DEARBORN — Noor Fakih, a recent Fordson High School graduate, worked through a learning disability diagnoses during her last two years of high school and finished with offers from many top schools.
Fakih recently found out she’d been accepted to Stanford University, where she plans to pursue a bachelor’s degree in computer engineering. She has been awarded scholarships that include tuition and room and board, mostly through the Stanford Fund Scholarship.
She was also accepted to University of Michigan, where she was offered a full ride scholarship. In addition, she got into the University of Massachusetts Boston and the University of California, Los Angeles, among many others.
She’s still coming to grips with all the interest from such prestigious schools.
“It’s been a month since I found out and I still haven’t fully processed it,” she said.
Fakih has been an exemplary student at Fordson since her freshman year.
She was immediately accepted to the Dearborn Center for Math, Science and Technology (DCMST), a magnet high school program for the Dearborn Public School system that provides a stimulating curriculum for high achieving students.
“She has done more in terms of building her skills set than any other student, male or female.” -Kimberly Shawver, Fakih’s computer science teacher
She attended DCMST on a half-day basis for all four years of high school while continuing her studies at Fordson.
Fakih cited Kimberly Shawver, who teaches computer science at DCMST, as the reason she’s decided to study computer science.
“She just became a little sponge,” Shawver said. “Everything new, she just absorbed. She was just so interested in learning and making sure that she understood.”
Shawver said by the time Fakih became a senior in high school, she’d moved past most of the classes DCMST could offer, and Shawver advised her on which computer science classes she should enroll in at Henry Ford College.
“She took multiple programing and computer science classes at Henry Ford College,” said Shawver, who sits on the advisory board for computer sciences at HFC. She also said Fakih was brought up at meetings for being such an enthusiastic and dedicated student.
“She has done more in terms of building her skills set than any other student, male or female,” Shawver said, adding that Fakih is a great role model for the younger students in the program at DCMST.
Fakih said she noticed she had trouble focusing on her studies at the beginning of her junior year.
“I would write a couple of sentences for my research paper and then I’d just over and do a calculus problem, stop midway, then go and do my AP government work,” she said. “I was jumping back forth, I think because I had overloaded myself.”
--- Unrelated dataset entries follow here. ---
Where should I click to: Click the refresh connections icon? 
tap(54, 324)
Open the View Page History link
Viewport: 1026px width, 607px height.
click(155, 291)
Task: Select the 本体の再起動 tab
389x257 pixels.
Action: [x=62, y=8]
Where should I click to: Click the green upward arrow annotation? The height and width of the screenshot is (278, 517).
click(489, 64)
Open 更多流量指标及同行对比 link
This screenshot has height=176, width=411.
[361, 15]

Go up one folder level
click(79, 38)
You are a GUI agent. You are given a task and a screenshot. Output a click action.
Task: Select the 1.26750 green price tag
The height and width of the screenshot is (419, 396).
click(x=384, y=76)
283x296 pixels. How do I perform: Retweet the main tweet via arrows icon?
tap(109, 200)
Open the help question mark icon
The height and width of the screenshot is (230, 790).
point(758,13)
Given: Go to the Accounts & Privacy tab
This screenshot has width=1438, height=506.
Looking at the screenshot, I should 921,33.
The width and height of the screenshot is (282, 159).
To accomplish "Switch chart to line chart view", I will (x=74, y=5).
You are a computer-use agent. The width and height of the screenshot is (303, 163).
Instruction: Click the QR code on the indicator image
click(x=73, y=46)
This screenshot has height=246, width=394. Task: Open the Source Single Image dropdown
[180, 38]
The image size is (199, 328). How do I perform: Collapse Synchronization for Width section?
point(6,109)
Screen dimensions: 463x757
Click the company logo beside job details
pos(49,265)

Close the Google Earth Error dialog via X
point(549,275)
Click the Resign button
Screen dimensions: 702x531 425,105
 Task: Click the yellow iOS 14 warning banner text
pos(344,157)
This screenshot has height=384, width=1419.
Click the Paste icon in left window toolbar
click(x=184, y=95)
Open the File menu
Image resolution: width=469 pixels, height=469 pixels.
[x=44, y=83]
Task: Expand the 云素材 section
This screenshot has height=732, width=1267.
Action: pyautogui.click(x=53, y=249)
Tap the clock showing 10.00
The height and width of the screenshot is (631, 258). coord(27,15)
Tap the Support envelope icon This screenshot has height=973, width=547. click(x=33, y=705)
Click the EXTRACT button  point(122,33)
Fakih was diagnosed with Attention Deficit Hyperactive Disorder, which manifests as symptoms like difficulty paying attention and excessive activity.
After her diagnosis, she said studying math and computer science helped her deal with the disorder.
“People typically stereotype ADHD with low grades,” she said. “But my doctor said it makes sense that the way I like to apply myself to problems, the way I like to think, that it helps me with my concentration. That’s because there’s so many different approaches, my mind can focus on all of them and jump through each to solve the problem. It actually helps me in a way.”
Fakih has continued to excel in her math and computer science curriculum at DCMST; in the last four years, she’s learned eight different computer coding languages.
“You approach a problem and there’s always an answer,” Fakih said, adding that she loves the independent nature of math and sciences. “You just find your own way to get there.”
Swimming on the Fordson varsity team was another helpful source of inspiration. She said it clears her mind and makes her focus on the physical.
She became swim captain her senior year. She is also a lifeguard at Dunworth Memorial Pool and the Ford Community and Performing Arts center pool, both in Dearborn.
“In the end it’s all you,” she said. “You get to choose how much you want to push yourself. When you’re swimming it’s only you and your thoughts. There’s a process; there’s a method; it’s a race with yourself.”
Fakih said her parents have stood by her and helped her through by giving her “tough love”, with the independence to choose who she wants to be.
“I grew all that I could in Dearborn,” she said. “If I wanted to grow further and explore more, I couldn’t do it anymore here or in Ann Arbor.”
She said her family is very excited for her to go to Stanford and gain new experiences while she pursues her passion in computer science.